# ACTIVITY
When the line with "NPOst 編輯室 (246, 393)" is reached, include it and stop; before that, copy each line of the listing exactly from the first.

#####

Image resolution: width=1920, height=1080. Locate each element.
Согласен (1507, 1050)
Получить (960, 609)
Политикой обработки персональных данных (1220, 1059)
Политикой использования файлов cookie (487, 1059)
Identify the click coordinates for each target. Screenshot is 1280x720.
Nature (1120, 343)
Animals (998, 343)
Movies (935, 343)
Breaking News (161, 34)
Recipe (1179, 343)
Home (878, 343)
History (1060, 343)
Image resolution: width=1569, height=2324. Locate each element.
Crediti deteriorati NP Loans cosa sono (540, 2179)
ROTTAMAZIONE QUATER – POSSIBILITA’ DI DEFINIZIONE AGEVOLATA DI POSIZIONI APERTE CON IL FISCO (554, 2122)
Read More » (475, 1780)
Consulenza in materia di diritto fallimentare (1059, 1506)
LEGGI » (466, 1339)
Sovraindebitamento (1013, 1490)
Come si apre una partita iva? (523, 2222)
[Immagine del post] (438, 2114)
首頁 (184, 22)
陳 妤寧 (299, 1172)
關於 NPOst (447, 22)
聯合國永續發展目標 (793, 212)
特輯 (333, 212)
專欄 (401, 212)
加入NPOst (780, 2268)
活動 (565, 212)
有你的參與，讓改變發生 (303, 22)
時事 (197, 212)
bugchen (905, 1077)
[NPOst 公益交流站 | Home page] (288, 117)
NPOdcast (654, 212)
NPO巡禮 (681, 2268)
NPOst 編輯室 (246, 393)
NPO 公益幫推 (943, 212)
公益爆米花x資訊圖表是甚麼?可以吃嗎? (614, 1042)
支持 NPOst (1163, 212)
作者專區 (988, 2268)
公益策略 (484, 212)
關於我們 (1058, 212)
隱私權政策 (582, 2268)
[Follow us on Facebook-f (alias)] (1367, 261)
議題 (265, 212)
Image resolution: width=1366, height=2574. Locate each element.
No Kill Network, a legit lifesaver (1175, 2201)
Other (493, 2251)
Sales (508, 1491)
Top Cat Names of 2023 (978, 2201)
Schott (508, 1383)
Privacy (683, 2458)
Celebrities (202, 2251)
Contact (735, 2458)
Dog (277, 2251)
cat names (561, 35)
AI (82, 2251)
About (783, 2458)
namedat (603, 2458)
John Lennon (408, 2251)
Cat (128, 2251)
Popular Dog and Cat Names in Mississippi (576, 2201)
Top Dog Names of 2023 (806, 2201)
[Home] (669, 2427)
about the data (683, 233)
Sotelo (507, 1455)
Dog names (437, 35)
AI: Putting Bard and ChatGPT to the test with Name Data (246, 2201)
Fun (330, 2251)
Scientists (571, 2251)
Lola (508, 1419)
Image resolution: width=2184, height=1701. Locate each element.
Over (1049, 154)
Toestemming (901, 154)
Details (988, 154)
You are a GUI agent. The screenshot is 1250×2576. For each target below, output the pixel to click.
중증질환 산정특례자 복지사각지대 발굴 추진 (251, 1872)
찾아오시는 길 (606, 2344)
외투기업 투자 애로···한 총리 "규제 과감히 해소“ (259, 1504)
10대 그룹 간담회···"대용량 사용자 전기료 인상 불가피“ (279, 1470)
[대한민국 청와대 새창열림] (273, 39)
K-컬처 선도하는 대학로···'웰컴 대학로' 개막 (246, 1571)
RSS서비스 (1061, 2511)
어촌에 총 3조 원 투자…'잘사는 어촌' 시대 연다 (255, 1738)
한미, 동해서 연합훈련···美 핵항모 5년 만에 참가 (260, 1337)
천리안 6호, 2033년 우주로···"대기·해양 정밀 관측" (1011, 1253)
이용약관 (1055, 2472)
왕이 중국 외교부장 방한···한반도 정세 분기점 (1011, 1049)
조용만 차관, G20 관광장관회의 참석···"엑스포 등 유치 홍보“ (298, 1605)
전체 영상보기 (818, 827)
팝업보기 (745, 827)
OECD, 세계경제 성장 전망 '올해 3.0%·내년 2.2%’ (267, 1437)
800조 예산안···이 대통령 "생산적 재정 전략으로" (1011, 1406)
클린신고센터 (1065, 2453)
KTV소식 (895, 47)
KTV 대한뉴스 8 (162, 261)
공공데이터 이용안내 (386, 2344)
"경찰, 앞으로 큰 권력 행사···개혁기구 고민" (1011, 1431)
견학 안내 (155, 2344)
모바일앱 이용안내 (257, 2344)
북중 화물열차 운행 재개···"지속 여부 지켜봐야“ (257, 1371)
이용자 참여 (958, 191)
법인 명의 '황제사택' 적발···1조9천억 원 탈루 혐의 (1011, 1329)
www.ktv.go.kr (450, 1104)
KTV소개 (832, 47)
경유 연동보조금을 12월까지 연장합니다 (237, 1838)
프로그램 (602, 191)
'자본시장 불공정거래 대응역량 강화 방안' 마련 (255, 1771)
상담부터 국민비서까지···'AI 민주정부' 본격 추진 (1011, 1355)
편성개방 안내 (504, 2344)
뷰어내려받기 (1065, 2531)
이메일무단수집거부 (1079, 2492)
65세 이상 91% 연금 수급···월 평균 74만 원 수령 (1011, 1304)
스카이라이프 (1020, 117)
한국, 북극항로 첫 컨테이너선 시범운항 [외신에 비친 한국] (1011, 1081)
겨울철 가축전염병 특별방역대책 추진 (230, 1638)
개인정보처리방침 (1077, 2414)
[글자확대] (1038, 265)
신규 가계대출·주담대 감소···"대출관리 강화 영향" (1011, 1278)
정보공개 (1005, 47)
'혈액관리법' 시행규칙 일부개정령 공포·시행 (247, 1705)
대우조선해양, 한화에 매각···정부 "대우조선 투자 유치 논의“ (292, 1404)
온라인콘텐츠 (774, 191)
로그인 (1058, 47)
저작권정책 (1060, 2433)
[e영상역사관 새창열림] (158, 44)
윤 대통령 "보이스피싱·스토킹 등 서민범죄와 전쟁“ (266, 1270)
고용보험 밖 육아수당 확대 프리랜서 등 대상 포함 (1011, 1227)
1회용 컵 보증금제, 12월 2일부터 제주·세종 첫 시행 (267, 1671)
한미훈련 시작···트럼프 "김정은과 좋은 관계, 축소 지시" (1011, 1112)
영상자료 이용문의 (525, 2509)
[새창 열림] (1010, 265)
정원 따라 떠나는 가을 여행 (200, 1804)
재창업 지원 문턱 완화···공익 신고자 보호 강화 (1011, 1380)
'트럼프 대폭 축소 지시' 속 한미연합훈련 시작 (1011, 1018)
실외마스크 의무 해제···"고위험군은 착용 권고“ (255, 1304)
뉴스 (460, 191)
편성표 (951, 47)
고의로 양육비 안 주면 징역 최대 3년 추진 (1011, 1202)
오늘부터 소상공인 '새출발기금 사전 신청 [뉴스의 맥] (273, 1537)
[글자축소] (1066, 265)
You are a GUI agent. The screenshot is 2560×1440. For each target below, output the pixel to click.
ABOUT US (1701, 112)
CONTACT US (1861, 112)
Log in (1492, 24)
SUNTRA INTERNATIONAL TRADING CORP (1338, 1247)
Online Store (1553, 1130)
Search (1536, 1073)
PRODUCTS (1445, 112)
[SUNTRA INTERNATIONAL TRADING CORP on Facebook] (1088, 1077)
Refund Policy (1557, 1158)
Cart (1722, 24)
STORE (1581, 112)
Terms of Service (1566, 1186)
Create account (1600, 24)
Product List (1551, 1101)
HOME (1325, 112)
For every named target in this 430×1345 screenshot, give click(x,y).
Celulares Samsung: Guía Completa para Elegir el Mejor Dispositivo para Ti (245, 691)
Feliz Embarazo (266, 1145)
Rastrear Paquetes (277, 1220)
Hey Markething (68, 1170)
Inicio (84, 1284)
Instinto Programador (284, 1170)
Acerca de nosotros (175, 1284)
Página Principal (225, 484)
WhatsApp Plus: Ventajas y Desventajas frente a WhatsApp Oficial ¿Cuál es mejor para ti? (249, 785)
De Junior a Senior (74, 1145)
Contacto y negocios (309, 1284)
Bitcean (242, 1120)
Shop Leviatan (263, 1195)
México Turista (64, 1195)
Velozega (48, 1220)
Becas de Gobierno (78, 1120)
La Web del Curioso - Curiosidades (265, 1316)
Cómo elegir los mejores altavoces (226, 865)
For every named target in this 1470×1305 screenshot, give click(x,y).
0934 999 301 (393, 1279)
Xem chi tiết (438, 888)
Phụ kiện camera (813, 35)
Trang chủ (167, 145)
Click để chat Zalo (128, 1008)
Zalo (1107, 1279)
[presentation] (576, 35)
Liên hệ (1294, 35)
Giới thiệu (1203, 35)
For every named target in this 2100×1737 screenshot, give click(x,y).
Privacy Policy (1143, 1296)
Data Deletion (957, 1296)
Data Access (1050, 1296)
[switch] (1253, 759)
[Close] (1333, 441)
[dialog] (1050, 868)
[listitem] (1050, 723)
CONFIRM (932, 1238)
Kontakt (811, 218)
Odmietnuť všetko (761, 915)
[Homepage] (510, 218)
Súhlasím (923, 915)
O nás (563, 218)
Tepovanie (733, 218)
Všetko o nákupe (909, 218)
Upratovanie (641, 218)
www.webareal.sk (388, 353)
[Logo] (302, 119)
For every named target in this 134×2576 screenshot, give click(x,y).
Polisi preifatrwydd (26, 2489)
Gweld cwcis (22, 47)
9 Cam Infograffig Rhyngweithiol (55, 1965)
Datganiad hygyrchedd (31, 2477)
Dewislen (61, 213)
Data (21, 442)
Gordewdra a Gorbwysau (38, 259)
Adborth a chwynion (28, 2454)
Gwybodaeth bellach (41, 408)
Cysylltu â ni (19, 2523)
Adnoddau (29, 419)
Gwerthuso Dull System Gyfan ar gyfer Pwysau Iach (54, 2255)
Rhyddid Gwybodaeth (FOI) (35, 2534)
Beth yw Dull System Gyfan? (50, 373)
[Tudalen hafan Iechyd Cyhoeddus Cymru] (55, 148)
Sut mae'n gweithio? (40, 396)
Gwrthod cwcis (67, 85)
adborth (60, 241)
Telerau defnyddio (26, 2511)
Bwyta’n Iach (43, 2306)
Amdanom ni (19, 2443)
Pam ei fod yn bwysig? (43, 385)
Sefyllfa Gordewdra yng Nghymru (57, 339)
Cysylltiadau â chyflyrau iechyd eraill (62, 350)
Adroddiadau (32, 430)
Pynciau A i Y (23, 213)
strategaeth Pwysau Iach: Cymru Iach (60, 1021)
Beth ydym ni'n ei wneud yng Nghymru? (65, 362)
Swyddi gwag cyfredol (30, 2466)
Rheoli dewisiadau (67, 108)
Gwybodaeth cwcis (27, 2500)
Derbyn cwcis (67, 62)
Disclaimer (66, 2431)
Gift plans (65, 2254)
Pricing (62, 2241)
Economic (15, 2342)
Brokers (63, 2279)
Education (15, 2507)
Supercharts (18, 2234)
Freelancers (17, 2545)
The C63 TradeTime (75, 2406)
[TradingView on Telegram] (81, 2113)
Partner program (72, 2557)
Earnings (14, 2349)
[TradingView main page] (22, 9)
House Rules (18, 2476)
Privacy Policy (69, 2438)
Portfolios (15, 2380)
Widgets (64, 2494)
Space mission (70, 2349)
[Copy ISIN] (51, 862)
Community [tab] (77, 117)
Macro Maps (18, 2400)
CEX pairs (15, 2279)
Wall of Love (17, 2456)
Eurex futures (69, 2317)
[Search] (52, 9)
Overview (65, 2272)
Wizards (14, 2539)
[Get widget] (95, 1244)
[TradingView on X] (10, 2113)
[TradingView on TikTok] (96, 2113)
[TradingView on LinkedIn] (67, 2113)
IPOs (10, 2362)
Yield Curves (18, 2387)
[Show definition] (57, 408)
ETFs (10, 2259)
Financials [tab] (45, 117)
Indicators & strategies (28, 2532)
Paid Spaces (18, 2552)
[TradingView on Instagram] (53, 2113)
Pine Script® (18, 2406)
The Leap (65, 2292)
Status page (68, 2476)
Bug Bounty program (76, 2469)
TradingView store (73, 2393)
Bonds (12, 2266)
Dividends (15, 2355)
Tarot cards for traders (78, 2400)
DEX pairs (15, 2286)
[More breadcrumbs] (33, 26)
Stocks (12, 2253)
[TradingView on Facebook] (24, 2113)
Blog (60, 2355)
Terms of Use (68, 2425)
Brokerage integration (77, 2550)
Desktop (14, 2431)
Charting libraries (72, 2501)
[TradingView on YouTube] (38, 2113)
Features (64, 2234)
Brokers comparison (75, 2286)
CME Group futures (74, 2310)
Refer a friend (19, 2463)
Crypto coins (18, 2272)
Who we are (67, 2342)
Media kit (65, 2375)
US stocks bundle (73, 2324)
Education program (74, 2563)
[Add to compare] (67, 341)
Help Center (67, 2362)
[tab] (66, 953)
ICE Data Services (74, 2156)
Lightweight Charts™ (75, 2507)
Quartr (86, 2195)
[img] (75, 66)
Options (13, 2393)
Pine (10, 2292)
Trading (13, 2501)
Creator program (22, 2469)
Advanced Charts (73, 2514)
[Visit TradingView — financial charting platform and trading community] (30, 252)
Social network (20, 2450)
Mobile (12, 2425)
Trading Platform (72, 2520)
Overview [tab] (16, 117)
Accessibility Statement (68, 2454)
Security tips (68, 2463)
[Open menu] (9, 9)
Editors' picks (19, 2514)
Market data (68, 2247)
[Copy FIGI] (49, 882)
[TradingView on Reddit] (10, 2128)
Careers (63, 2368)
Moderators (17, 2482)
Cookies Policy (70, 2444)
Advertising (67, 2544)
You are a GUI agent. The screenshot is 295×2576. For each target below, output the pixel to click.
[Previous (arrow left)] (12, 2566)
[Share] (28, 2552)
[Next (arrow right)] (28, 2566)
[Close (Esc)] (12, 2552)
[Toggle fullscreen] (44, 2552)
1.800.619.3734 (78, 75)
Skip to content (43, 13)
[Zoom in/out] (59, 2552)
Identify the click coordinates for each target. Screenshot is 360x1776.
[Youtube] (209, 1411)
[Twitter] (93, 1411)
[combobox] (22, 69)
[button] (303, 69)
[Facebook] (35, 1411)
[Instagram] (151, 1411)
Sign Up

#####

# RESULT FOR THIS TASK
Image resolution: width=1920, height=1080. Locate each element.
Согласен (1507, 1050)
Получить (960, 609)
Политикой обработки персональных данных (1220, 1059)
Политикой использования файлов cookie (487, 1059)
Identify the click coordinates for each target. Screenshot is 1280x720.
Nature (1120, 343)
Animals (998, 343)
Movies (935, 343)
Breaking News (161, 34)
Recipe (1179, 343)
Home (878, 343)
History (1060, 343)
Image resolution: width=1569, height=2324. Locate each element.
Crediti deteriorati NP Loans cosa sono (540, 2179)
ROTTAMAZIONE QUATER – POSSIBILITA’ DI DEFINIZIONE AGEVOLATA DI POSIZIONI APERTE CON IL FISCO (554, 2122)
Read More » (475, 1780)
Consulenza in materia di diritto fallimentare (1059, 1506)
LEGGI » (466, 1339)
Sovraindebitamento (1013, 1490)
Come si apre una partita iva? (523, 2222)
[Immagine del post] (438, 2114)
首頁 (184, 22)
陳 妤寧 (299, 1172)
關於 NPOst (447, 22)
聯合國永續發展目標 (793, 212)
特輯 (333, 212)
專欄 (401, 212)
加入NPOst (780, 2268)
活動 (565, 212)
有你的參與，讓改變發生 (303, 22)
時事 (197, 212)
bugchen (905, 1077)
[NPOst 公益交流站 | Home page] (288, 117)
NPOdcast (654, 212)
NPO巡禮 (681, 2268)
NPOst 編輯室 (246, 393)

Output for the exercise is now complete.